The IEA said that “the eventual resumption of global demand growth will largely depend upon much stronger economic performance than is currently the case” among the world’s biggest energy consumers, but that the latest indicators are “not encouraging.”

The revision is the agency’s seventh consecutive reduction of its 2009 crude demand estimate and is driven by declines in North America, Asia and the former Soviet Union, it said.
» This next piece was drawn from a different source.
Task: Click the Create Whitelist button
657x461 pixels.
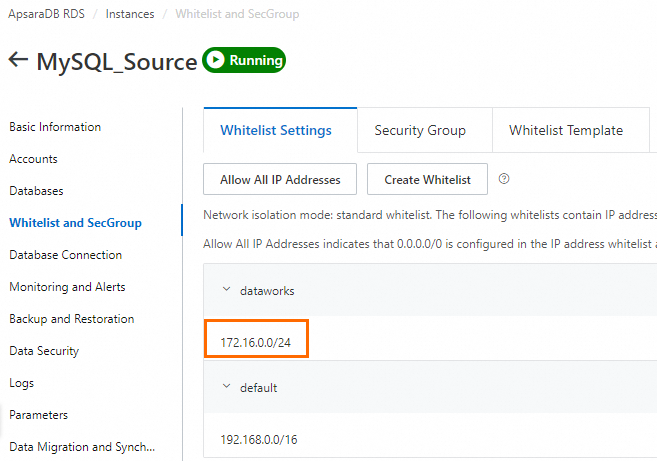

The report also said that demand would drop for a second consecutive year for the first time since 1982-1983.

The Organization of Petroleum Exporting Countries (OPEC) is scheduled to meet in Vienna on Sunday, where the 12-member cartel will discuss reducing their output even further than their already reduced 4.2 million barrels per day.

The cartel, which together supplies 40 percent of the world’s oil, warned that they need oil “to remain at levels that support energy investment.” They said that the main agenda of the upcoming meeting is to control what they called a “renewed pressure on prices.”

OPEC member nations produced 28 million barrels a day of crude oil last month, 1.1 million barrels a day less than in January, the IEA said.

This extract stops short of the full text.